SAN FRANCISCO — All week, the talk at this PGA Championship was about the big hitters and how much of an advantage they’d have at TPC Harding Park, which players were calling “a big-boy golf course.’’

All week, 23-year-old Collin Morikawa, slight of build when compared to the brutes like Brooks Koepka, Bryson DeChambeau, Dustin Johnson, Tony Finau and others, quietly kept going about his business — plodding along, dissecting the golf course, doing preciously little wrong.

And then, on a final-round Sunday that featured a see-sawing leaderboard more congested with potential winners than freeway traffic on a Friday rush hour in the Los Angeles area where Morikawa was raised, Morikawa emerged as the winner.

He closed with a brilliant 6-under 64, tying the lowest score posted all week, and finished on 13-under for the tournament.

A little more than a year ago, Morikawa was still in college at Cal-Berkeley.

Now he’s a major champion and a three-time winner on the PGA Tour, two of them having come since June.

What a stunning and rapid rise to stardom.

From the start of Sunday’s final round, this always was going to be a shootout. Picking the winner would be an exercise in futility, a true crapshoot.

It was simply a matter of which compelling storyline was going to emerge victorious after 72 holes at what proved to be a city public course game for a major championship in TPC Harding Park.

In the end, it was Morikawa who punched the gas on the back nine and separated himself.

He snapped a seven-way tie at 10-under on the back nine when he chipped in for birdie on No. 14 to get to 11-under and take the lead alone. And that was just the beginning.

Paul Casey, the 43-year-old Englishman playing in his 64th career major championship and seeking his first victory, caught Morikawa at 11-under with a birdie on the short par-4 16th hole.

Collin Morikawa
Collin MorikawaGetty Images

Morikawa, playing in the group behind Casey, calmly answered minutes later by driving the 16th green and leaving himself seven feet for eagle. Morikawa made the putt, true the whole way into the jar, to take a two-shot lead to the 17th tee.

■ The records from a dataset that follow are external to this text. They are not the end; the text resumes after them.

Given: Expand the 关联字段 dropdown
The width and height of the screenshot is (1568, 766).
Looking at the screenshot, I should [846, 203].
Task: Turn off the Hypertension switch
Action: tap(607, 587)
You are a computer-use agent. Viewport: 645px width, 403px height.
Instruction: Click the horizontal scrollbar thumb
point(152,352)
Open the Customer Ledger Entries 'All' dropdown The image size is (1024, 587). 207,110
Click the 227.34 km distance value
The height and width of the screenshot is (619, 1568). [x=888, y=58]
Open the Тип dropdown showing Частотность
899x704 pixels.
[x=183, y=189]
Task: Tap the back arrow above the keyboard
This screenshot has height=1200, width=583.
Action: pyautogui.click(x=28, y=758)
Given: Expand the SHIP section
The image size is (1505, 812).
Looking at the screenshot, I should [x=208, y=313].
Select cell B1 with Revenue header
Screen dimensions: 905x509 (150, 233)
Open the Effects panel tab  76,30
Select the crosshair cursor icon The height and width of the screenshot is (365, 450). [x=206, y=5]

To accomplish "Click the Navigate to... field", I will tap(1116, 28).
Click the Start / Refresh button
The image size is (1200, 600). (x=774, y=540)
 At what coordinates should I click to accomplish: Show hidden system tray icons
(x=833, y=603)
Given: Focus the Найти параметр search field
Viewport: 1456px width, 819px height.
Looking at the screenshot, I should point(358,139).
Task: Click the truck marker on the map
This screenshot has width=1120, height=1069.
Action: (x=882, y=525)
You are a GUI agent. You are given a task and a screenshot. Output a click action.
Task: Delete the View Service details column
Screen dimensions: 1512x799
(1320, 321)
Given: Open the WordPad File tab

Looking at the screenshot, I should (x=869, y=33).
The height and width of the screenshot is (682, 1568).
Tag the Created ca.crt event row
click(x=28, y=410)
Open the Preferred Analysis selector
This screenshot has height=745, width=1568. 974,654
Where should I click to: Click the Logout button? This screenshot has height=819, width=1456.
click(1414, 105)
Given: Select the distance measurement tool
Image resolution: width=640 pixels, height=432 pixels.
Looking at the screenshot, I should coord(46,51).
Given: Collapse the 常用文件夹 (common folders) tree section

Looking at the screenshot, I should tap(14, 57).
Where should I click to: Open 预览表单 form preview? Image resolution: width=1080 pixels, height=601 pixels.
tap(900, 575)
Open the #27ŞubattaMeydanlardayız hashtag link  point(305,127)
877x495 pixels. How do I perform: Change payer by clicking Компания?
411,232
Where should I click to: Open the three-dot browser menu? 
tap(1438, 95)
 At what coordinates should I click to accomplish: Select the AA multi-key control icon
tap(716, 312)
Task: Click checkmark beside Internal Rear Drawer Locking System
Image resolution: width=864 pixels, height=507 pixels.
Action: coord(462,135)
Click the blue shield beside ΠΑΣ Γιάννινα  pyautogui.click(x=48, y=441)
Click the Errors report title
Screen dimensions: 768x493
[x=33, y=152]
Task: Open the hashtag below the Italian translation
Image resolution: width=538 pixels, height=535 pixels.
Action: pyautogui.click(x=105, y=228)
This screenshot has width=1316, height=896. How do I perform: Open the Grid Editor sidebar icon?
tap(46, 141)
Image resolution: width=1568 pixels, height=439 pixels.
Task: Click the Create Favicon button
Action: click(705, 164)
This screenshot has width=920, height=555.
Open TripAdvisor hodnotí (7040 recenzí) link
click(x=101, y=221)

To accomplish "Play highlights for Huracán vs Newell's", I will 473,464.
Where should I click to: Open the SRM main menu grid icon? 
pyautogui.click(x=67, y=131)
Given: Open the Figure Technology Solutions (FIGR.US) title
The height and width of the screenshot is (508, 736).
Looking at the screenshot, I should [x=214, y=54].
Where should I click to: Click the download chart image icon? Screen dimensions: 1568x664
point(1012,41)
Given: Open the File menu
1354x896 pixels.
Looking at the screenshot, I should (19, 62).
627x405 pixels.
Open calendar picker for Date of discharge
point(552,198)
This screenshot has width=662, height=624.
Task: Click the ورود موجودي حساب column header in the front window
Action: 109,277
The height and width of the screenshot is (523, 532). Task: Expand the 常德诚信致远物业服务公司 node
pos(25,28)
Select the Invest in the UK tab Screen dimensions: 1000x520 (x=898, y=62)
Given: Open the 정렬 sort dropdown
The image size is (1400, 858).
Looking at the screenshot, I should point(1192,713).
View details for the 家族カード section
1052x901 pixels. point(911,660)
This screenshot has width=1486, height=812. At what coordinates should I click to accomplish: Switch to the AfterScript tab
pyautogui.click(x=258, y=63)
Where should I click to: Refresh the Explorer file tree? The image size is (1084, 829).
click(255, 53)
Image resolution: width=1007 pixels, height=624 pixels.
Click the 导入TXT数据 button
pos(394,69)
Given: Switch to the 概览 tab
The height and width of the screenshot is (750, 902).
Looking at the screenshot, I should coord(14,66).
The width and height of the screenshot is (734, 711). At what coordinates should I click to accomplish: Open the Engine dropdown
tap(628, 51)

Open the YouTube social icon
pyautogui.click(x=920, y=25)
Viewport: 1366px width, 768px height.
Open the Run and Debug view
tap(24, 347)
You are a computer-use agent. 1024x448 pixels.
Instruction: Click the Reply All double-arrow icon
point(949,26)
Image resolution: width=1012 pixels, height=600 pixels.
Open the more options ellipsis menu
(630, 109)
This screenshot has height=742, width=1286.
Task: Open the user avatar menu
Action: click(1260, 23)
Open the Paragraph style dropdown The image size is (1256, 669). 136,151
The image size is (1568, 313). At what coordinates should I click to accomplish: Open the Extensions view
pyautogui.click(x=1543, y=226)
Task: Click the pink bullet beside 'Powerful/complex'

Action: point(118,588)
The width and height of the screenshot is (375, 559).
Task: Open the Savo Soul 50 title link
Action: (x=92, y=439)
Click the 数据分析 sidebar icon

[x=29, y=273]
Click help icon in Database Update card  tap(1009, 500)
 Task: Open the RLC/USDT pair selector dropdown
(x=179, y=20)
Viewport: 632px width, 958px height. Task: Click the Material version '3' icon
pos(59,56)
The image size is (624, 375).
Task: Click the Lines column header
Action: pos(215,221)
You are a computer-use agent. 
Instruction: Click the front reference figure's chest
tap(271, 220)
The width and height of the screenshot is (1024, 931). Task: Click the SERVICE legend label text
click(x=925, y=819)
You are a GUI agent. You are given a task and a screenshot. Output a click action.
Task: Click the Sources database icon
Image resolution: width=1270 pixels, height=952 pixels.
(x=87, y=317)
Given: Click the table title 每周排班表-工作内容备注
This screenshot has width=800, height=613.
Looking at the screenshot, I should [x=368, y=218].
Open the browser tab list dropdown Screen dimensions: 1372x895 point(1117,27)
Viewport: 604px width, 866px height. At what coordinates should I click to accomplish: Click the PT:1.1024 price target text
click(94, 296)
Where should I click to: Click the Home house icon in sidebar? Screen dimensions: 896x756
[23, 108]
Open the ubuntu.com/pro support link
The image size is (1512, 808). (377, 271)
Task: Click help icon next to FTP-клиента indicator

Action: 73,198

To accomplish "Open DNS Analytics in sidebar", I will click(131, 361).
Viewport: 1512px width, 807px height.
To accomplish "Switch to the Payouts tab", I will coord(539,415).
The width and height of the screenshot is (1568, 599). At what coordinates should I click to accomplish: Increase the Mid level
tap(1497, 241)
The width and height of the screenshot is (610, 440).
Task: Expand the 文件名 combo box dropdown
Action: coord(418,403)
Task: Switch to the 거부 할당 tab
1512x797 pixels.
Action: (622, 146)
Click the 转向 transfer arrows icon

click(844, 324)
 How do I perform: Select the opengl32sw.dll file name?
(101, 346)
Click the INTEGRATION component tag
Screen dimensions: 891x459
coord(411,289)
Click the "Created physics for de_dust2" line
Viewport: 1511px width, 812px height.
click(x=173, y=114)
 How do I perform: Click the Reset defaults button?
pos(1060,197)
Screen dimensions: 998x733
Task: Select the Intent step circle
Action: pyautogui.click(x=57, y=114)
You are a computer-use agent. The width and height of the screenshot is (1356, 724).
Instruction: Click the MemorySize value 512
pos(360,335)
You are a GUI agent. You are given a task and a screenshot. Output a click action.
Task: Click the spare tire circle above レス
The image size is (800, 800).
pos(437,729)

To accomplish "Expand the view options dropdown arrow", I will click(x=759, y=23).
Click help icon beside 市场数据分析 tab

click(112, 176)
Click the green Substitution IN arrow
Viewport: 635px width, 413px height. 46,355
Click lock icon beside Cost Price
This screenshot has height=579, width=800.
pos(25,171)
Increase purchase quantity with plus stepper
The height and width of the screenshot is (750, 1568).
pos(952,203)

“What a shot he hit on 16,’’ Casey said. “Awesome show. There’s nothing you can do other than tip your cap to that.’’

Morikawa would never look back from there.

In his wake, Morikawa left broken hearts and wills strewn all over Harding Park, beginning with Dustin Johnson, who took his fourth 54-hole lead into a major championship Sunday carrying not only 0-for-3 baggage but an aggressive bit of trolling from his supposed friend, Brooks Koepka, the night before.

Johnson, who entered the day at 9-under with a one-shot lead, had taken leads into the final rounds of the 2010, 2015 and 2018 U.S. Opens and failed to win any of them (finishing those T-8, T-2 and third, respectively). He was trying to avoid becoming the first player ever to go 0-for-4 when holding a 54-hole lead in a major, but did not, and now owns that dubious distinction.

The only players with as many leads entering the fourth round of a major since 2010 were Jordan Spieth (6) and Rory McIlroy (5). Spieth converted 3 of 6 while McIlroy converted 4 of 5.

Koepka, after the third round on Saturday, curiously threw shade at Johnson in several post-round interviews.

First, he said: “A lot of the guys on the leaderboard, I don’t think have won, I guess DJ has only won one.’’

Later, he told Golf Channel: “DJ has been in this spot a lot of times and he hasn’t been able to capitalize.’’

If you believe in karma, then you delighted in seeing Koepka, bidding to become the first player in more than 90 years to win three consecutive PGA Championships, struggle to a final-round 74 to finish 3-under for the week.

He faded from contention quickly, with four bogeys on the front nine, making the turn in 39.

It was a stunning fall from contention for Koepka, who’d sounded so cocksure all week, particularly on Saturday night when he assessed the leaderboard and counted just three major championship winners with one among the top-12 compared to him and his four majors.

Koepka, in his previous five four majors, had finished no worse than fourth. Sunday’s finish put an end to that streak.

Finau, who’s drawn recent scrutiny for his inability to closer out tournaments, having produced a remarkable 30 Top-10 finishes since his long career PGA Tour victory in 2016, made a game run with a final-round 66 to get to 10-under. But it wasn’t enough.